**Your tasks**
[1] In the passage on reverse auctions below, rewrite the paragraph beginning "A clear description of the types of goods and services" as a brief bulleted list that keeps its main facts.
[2] Translate this sentence from the passage on reverse auctions below into Spanish: "When used in the correct scenario, reverse auctions can be quite effective."
[3] Proceed with the passage on reverse auctions below, writing on from its final sentence.

**Text provided**
>>>

While they can be effective when applied in the correct circumstance, there is a current industry trend for using reverse auctions when procuring strategic services. Such inappropriate use not only puts suppliers at an unfair loss, it also disadvantages the buyers implementing the tool.

Reverse auctions, also known as e-auctions, involve companies that wish to buy a product having competing suppliers bid against each other in order to drive down the price. Reverse auctions are not a new instrument in the procurement toolbox – they have been around since the 1990s, and there has been much research into how they work and when they can aid companies in selecting the right supplier for the products or services they are seeking [1,2]. When used in the correct scenario, reverse auctions can be quite effective.

Unfortunately, however, a trend has developed in the pharmaceutical industry for using this tool to procure services of strategic clinical research providers – fulfilling none of the criteria for appropriate use of reverse auctions. The following outlines the many reasons why reverse auctions are not the right option for these types of services.


A clear description of the types of goods and services that are best suited to using reverse auctions has arisen out of research around their use in procurement [1-5]. What we know is that reverse auctions work well when the product or service being purchased is simple, well defined, non-strategic in nature for the buyer, and requires little collaboration between the buyer and the supplier [1,4,5]. There should be several suppliers offering the service, and they should have the capacity and skill-set to do it well [2]. Ideally, there must be little variance among supplier capabilities to ensure that the suppliers participating in the auction are comparable. It must also be possible to precisely specify the scope of the service sought, with a thorough and unambiguous description of all the requirements. One article states that “specifiability” is the most important criterion in determining if a reverse auction is appropriate [6].

<<<

**Stored data**
>>>

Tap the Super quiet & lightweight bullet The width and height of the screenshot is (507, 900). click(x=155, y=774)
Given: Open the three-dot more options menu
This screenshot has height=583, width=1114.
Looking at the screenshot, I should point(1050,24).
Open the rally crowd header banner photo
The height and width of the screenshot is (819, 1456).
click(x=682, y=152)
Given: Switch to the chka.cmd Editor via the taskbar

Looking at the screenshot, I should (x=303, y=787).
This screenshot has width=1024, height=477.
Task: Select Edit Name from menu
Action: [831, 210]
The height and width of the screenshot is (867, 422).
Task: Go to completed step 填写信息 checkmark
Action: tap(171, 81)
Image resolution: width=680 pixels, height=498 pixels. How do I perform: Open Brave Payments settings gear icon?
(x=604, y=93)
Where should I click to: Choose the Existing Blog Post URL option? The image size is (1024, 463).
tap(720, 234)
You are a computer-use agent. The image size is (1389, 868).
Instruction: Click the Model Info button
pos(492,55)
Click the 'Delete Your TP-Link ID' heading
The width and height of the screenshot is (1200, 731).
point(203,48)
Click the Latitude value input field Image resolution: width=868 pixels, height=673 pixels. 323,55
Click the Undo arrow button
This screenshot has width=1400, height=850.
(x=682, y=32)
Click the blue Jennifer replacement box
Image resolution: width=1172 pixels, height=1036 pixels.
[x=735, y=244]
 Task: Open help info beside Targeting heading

<<<

**Expected outputs**
[1]
- Research on reverse auctions in procurement shows clearly which goods and services suit them.
- They work well when the product or service is simple, well defined, non-strategic for the buyer, and needs little collaboration between buyer and supplier.
- Several suppliers should offer the service, with the capacity and skill-set to do it well.
- Supplier capabilities should vary little, so that participants are comparable.
- The scope of the service must be precisely specifiable, with a thorough and unambiguous description of all requirements.
- One article calls "specifiability" the most important criterion for deciding whether a reverse auction is appropriate.

[2] Cuando se utilizan en el escenario adecuado, las subastas inversas pueden ser bastante eficaces.

[3]
If we consider the many different types of services in clinical research that are currently being subjected to the practice of reverse auctions, it seems a poor match with the definition above. Let us take medical writing as an example. The writing of a clinical study protocol, a study report, or a summary in Module 2.7 of a submission dossier is a complex, intellectual activity. It involves several stakeholders interacting in a collaborative way, and the documents are part of the company’s strategic clinical development programme. There is large variance in the quality of the documents produced by different providers for a host of reasons. But, most importantly, it is extremely difficult for pharma companies to provide a thorough and unambiguous description of the requirements, mainly because these documents are often moving targets, which change over the course of the project. Unfortunately, this is a necessary part of crafting and developing the documents.

Given this direct polarity to the criteria defined above for when to apply reverse auctions, it makes one stop and think about why the industry is trying to use the tool in such situations. So, let us discuss some of the arguments for using reverse auctions when sourcing clinical research services.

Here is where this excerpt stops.